The Labour civil war has already started

LONDON — Jeremy Corbyn is finished as Labour leader — the fight for his legacy has just begun.

The unlikely poster child for the Left, whose expectation-defying performance in the U.K.’s last election in 2017 caught eyes across Europe and won fans in the United States, lost big Friday.

The disaster was apparent as soon as polls closed and broadcasters published an exit poll, which predicted a massive Conservative majority of 86 with Labour shedding dozens of seats including in its northern heartlands.

Labour’s biggest problem had been clear to candidates who were given hell from voters on the doorstep throughout the campaign: Corbyn. But the party’s high command argued otherwise.
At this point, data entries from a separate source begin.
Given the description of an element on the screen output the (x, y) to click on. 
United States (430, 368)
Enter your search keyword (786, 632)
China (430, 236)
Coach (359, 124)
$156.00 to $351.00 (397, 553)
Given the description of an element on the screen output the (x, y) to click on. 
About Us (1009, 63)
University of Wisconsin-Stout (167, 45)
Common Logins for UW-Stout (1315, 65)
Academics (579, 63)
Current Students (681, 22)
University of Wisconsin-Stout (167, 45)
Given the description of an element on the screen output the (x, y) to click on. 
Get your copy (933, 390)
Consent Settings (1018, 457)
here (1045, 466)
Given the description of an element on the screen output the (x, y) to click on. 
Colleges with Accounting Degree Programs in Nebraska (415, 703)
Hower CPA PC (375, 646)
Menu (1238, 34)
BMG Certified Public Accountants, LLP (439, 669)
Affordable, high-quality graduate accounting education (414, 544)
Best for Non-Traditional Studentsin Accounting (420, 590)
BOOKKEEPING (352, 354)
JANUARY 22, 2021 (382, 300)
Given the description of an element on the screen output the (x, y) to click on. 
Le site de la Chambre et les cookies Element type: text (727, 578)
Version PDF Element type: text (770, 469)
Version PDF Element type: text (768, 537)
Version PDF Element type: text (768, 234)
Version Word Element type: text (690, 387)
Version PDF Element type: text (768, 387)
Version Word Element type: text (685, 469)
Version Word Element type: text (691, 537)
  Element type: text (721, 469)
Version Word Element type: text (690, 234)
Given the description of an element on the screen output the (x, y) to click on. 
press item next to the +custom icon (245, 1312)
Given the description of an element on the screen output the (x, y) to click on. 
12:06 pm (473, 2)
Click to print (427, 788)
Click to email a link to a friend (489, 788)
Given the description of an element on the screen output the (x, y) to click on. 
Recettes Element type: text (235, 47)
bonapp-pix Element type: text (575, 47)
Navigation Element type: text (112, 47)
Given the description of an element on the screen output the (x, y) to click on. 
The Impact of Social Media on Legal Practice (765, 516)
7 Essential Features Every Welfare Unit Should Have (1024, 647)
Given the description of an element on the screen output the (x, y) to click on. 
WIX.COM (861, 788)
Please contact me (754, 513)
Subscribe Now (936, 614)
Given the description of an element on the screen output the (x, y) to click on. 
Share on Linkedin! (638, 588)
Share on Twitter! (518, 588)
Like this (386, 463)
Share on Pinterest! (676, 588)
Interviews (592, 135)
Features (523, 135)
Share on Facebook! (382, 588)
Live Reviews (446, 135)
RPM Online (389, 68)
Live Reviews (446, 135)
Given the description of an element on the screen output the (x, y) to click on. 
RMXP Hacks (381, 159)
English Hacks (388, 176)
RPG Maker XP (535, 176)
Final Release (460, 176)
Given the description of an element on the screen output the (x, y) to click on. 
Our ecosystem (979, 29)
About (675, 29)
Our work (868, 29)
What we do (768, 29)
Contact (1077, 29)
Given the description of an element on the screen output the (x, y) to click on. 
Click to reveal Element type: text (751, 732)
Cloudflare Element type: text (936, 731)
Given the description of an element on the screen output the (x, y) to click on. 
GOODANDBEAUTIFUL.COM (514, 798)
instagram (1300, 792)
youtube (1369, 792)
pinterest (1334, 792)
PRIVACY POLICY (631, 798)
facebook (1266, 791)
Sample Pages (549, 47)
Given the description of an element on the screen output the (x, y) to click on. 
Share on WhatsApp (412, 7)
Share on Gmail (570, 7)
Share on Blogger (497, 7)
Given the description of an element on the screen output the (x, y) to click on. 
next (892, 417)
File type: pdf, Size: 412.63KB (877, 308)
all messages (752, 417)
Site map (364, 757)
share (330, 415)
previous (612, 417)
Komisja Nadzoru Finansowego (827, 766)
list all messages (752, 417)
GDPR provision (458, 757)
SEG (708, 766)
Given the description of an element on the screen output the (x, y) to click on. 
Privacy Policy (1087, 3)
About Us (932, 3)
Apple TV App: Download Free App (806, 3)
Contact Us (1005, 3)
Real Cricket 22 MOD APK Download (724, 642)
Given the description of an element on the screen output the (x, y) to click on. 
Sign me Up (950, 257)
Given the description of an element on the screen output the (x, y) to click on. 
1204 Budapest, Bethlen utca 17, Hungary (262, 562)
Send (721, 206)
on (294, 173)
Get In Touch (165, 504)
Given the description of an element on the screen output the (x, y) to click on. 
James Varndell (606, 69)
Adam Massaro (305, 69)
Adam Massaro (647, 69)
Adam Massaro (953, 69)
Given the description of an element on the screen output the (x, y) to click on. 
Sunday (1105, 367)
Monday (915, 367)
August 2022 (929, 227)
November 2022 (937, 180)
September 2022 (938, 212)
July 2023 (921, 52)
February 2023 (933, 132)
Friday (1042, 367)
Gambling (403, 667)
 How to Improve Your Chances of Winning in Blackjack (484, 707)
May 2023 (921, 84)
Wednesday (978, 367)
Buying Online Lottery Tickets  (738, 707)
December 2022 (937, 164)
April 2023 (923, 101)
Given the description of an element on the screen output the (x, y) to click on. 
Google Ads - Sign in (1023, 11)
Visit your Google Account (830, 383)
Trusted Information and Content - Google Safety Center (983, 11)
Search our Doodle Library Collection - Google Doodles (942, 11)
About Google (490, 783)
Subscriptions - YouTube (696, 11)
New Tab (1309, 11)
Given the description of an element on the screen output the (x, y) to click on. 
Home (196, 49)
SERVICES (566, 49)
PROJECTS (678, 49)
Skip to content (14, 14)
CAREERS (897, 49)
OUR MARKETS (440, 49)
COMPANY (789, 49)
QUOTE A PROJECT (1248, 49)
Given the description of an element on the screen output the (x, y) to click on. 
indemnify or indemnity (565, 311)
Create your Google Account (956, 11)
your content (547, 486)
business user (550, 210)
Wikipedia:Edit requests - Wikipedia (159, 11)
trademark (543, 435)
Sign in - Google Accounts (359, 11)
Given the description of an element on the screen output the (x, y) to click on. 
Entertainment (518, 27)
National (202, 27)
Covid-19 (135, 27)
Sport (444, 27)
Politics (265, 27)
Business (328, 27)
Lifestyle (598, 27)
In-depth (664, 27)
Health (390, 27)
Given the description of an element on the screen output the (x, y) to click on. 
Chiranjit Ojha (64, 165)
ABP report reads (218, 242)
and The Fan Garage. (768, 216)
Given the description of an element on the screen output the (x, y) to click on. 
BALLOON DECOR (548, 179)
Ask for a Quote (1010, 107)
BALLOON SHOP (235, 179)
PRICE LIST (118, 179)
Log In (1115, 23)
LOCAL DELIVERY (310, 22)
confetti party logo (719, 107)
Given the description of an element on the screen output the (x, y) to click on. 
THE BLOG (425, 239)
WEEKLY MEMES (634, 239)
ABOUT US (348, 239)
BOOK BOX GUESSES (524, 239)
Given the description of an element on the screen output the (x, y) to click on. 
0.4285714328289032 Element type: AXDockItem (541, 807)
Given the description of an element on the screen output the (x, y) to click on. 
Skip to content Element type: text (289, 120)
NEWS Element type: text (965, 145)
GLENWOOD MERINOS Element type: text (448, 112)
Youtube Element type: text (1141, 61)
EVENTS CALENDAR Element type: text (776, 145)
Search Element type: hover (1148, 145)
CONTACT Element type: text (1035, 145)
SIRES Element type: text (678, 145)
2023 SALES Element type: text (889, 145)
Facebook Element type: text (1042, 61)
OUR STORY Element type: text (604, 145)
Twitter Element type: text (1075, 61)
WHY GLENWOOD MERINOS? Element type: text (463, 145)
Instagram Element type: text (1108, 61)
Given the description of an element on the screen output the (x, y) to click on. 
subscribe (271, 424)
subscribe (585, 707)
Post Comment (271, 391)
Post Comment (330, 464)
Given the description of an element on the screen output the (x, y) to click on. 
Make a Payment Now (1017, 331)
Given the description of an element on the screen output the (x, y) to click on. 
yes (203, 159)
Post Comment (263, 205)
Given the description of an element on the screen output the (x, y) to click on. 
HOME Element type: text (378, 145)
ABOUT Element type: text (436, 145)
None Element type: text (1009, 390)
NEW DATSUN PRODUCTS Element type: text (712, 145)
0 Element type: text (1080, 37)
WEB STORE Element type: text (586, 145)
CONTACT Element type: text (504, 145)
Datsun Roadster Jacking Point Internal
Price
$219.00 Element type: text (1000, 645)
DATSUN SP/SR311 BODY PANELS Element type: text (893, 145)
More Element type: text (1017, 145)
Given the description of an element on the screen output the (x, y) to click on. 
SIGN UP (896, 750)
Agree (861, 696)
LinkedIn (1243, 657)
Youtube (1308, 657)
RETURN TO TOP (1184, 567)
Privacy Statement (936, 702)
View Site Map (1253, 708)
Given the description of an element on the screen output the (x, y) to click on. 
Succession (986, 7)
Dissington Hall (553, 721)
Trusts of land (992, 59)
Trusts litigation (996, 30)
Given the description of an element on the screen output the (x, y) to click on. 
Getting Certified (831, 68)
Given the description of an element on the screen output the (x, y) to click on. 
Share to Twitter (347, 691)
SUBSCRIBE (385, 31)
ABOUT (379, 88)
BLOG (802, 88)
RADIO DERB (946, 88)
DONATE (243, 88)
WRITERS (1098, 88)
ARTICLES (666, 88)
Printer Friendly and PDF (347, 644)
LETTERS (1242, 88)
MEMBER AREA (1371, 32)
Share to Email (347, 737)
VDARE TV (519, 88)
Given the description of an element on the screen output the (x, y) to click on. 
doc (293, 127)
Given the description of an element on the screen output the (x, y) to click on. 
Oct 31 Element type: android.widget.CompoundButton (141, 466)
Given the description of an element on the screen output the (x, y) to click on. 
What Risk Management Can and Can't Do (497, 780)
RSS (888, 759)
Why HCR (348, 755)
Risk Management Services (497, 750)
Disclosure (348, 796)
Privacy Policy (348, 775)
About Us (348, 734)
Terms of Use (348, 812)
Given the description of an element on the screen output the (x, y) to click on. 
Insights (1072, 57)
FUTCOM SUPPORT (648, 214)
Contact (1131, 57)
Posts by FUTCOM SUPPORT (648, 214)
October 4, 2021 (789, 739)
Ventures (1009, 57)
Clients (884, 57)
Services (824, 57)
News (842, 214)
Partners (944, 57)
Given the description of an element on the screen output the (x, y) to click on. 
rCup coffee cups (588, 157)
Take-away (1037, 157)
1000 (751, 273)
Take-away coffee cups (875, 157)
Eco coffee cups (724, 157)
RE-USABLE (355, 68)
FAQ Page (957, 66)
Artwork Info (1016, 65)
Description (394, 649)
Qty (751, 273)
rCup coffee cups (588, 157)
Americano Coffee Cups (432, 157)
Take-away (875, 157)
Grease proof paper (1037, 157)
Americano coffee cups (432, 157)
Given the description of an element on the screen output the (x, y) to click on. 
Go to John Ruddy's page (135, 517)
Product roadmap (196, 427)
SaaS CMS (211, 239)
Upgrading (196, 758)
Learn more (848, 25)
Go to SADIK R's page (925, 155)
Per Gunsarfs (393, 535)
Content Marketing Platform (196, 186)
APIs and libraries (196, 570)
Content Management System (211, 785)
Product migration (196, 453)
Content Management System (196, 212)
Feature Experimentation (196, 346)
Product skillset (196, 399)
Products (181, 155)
“Brexit has dominated,” Shadow Chancellor John McDonnell told the BBC, minutes after the survey was announced. “We thought other issues could cut through and there would be a wider debate. From this evidence, there clearly wasn’t.”

When the election result became clear, one senior Labour activist summed up what would happen next: “Civil war.”

The Labour left was not scrabbling to save the blushes of Corbyn. Rather, it was seeking to frame the inevitable battle for the soul of the party in its own terms. For decades, the left longed to hold the levers of power in Labour, and it will not release its grip without a fight.

Blaming the historic drubbing on anything other than the left-wing leader and his policy platform was a no-brainer. The Labour left needed a scapegoat, and Brexit, an obvious factor in the defeat but far from the whole story, was it.